By Joseph Reinke, CFA, CEO of FitBUX

Business Insider recently published an article detailing an interview with one of the most famous investors of all time, Jim Rogers.  This article details how Jim Rogers does not believe in diversification.

“Well, I know that people are taught to diversify. But diversification is just something that brokers came up with, so they don’t get sued. If you want to get rich… you have to concentrate and focus.” – Jim Rogers

I agree 100% with Jim, but when it comes to money management, most consumers don’t understand what Jim is referring to so I want to take a minute in this article to clarify a few things:

  •       1)  Why most people say they are “diversifying” but in reality don’t have the ability to do so and have “all their eggs” in one basket; and
  •       2)  The difference between investing and money management.

My Money Management Strategy Diversifies My Assets, What Do You Mean I’m Not Diversified?

Investopedia defines diversification as “a risk management technique that mixes a wide variety of investments within a portfolio.

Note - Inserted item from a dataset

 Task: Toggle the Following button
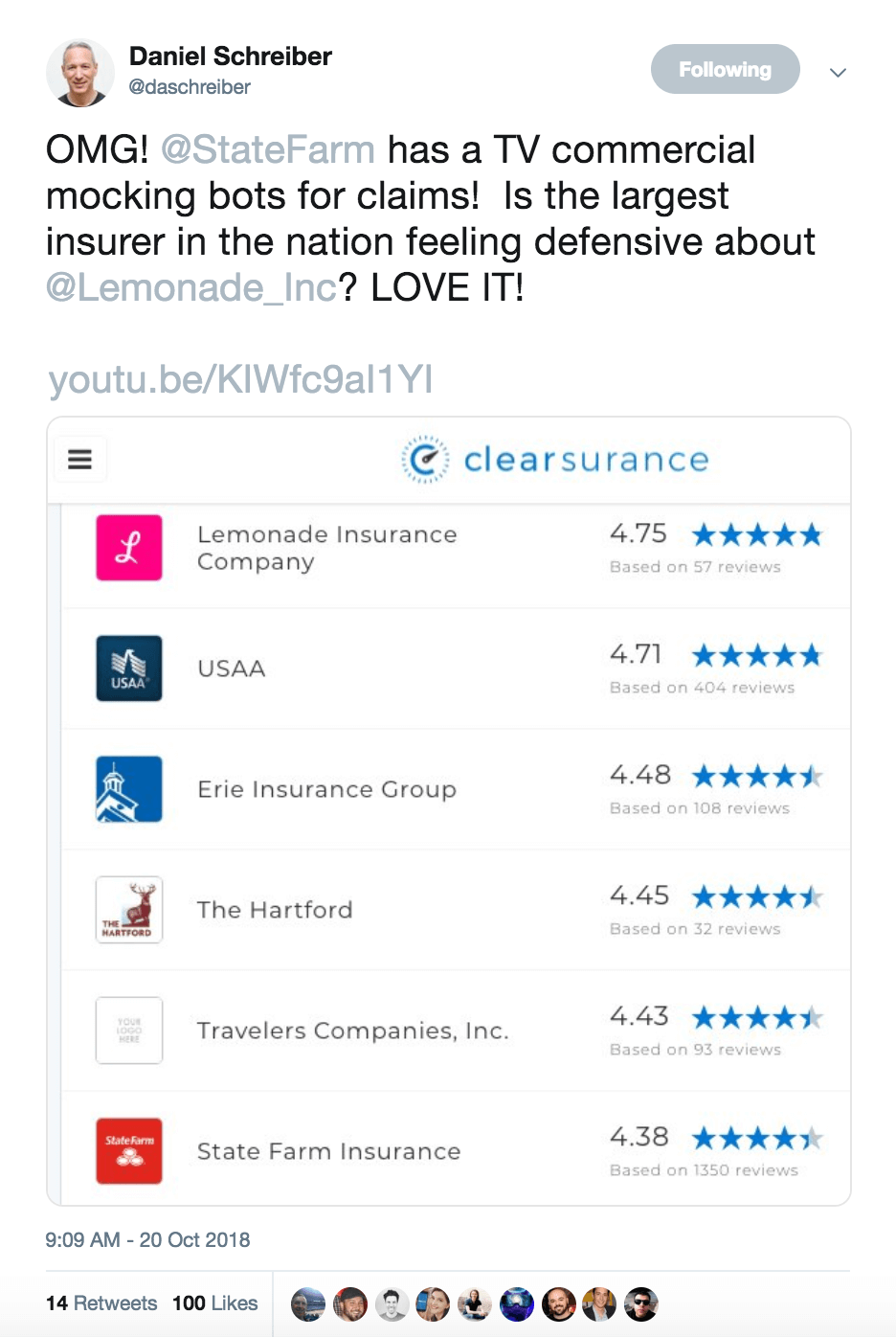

The rationale behind this technique contends that a portfolio constructed of different kinds of investments will, on average, yield higher returns and pose a lower risk than any individual investment found within the portfolio.”

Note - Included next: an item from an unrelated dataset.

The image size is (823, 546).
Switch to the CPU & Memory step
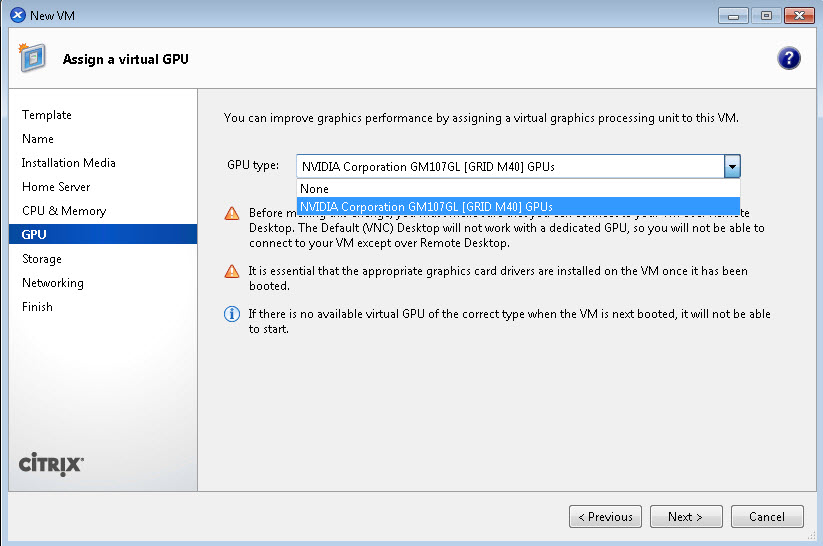point(64,211)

For diversification to “work” you have to hold a large array of different assets and cannot have one asset dominate your asset portfolio…this is why most Americans who believe they are following a diversified strategy really are not.

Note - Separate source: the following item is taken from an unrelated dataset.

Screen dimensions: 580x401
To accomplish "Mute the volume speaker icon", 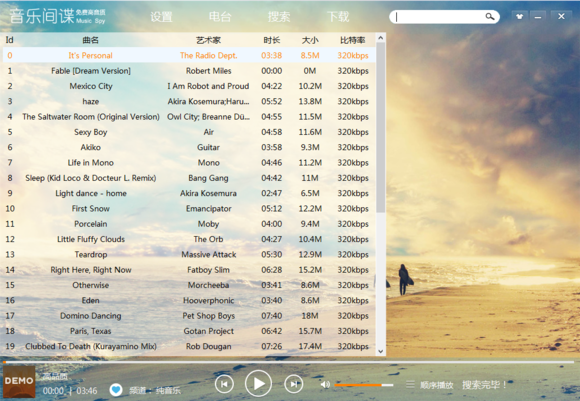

For example, many Americans who have financial assets to invest, also own a house.  For this example, let’s assume you have a home with $250,000 in equity.  To be “properly” diversified, let’s assume that one asset should not make up more than about 5% of your portfolio, which most investment professionals would argue would still be on the high side.  That means that to “properly” diversify your entire portfolio of assets, you would have to have a total of $5.0 million, and that is just with $250,000 in home equity. 

Obviously, a vast majority of Americans have nowhere near that amount of money.  It’s not uncommon to meet people that have 40% - 90% of their net worth in their primary residence.  I’ve heard some say that equity in a home doesn’t count.  Their reasoning is that it’s their “home” and not a financial asset.  However, the bottom line is its’ an asset. 

So, should you try to diversify or listen to Jim Rogers?  It depends on your goals...

Investing vs. Money Management

I’ve often heard people say, “I used a financial advisor but he didn’t know what he was doing. I didn’t get the returns that I wanted” or “I lost money on my investments.”  People say this because they have a misconception of what a financial advisor’s job is.  His job is to manage your money, which entails reducing the risk based on your situation and to do so with the money you gave him to manage (i.e., he helps you diversify your assets). 

Consumers often think financial advisors are supposed to pick the next “hot” stock that earns 30% a year. After all, that is their profession, is it not?  No, it is not; their profession is money management not investing.  Investing is what Jim Rogers is talking about in his interview.  It is a full time job that requires extreme skill and dedication.  If you want to invest, you should not pay someone to do it.  You should be the one doing it and if you are doing it do it properly that is.

I wrap up with a quote that was told to me when I was about ten years old regarding investing:

“True investors take risk and understand that risk.  They hedge the risk by studying and dedicating their lives to finding the right investments to purchase.  However, they know the risk is always there and could lose everything.  Bottom line is, if you are an investor you must have faith in your abilities but be prepared to go bankrupt if everything goes south on you.”

If investing doesn’t suit your style, keep it simple and/or pay a financial advisor to manage your money.